_Dataset extract_
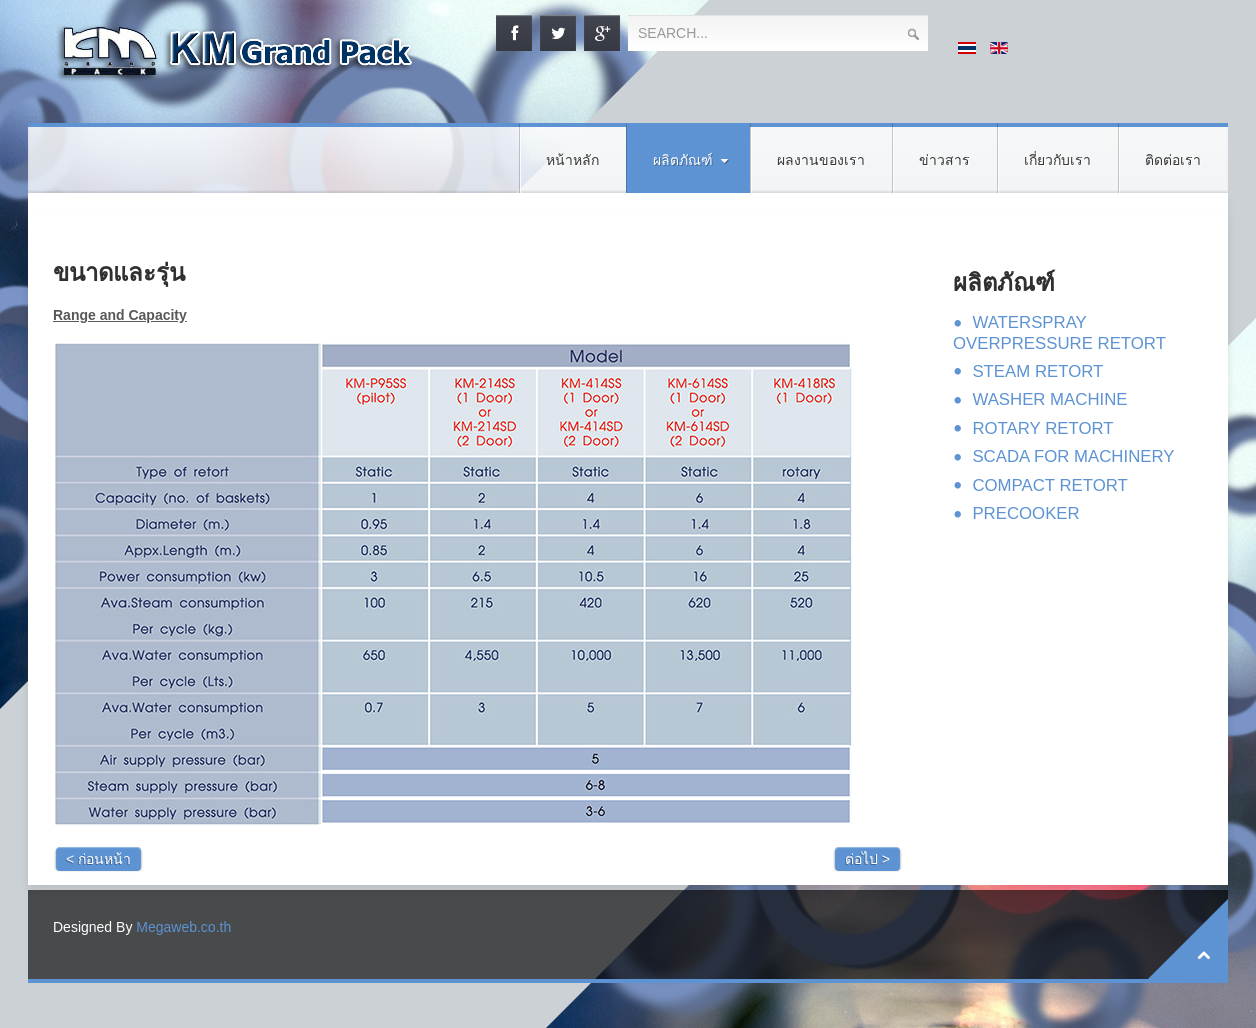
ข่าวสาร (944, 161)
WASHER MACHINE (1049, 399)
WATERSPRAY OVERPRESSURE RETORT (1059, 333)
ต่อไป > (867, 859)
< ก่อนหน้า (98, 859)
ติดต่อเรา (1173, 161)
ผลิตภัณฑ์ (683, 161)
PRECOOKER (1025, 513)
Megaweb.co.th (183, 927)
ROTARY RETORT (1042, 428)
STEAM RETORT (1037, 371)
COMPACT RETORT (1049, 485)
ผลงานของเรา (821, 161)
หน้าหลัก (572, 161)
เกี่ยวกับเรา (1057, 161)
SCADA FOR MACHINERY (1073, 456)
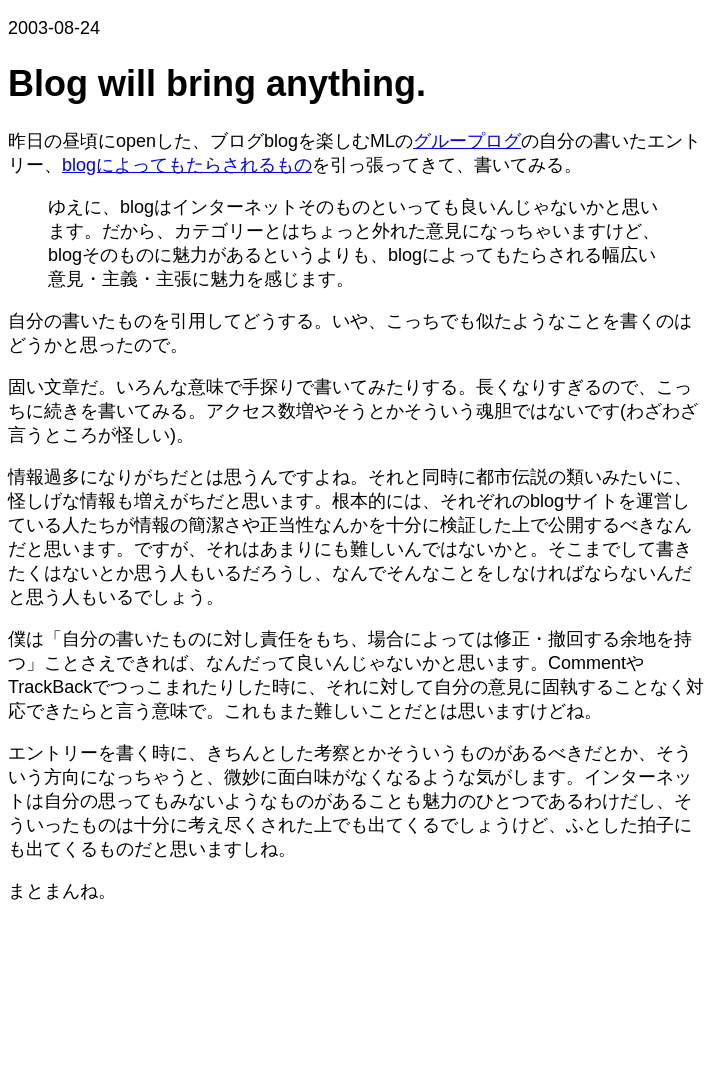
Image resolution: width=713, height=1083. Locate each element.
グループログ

_Written exercise_
Copy out the records verbatim, beginning at the line that contains "ผลงานของเรา (821, 161)" and continuing through the end of the records, with both ends included. Leave out the picture lines.

_Complete output_
ผลงานของเรา (821, 161)
หน้าหลัก (572, 161)
เกี่ยวกับเรา (1057, 161)
SCADA FOR MACHINERY (1073, 456)
Image resolution: width=713, height=1083. Locate each element.
グループログ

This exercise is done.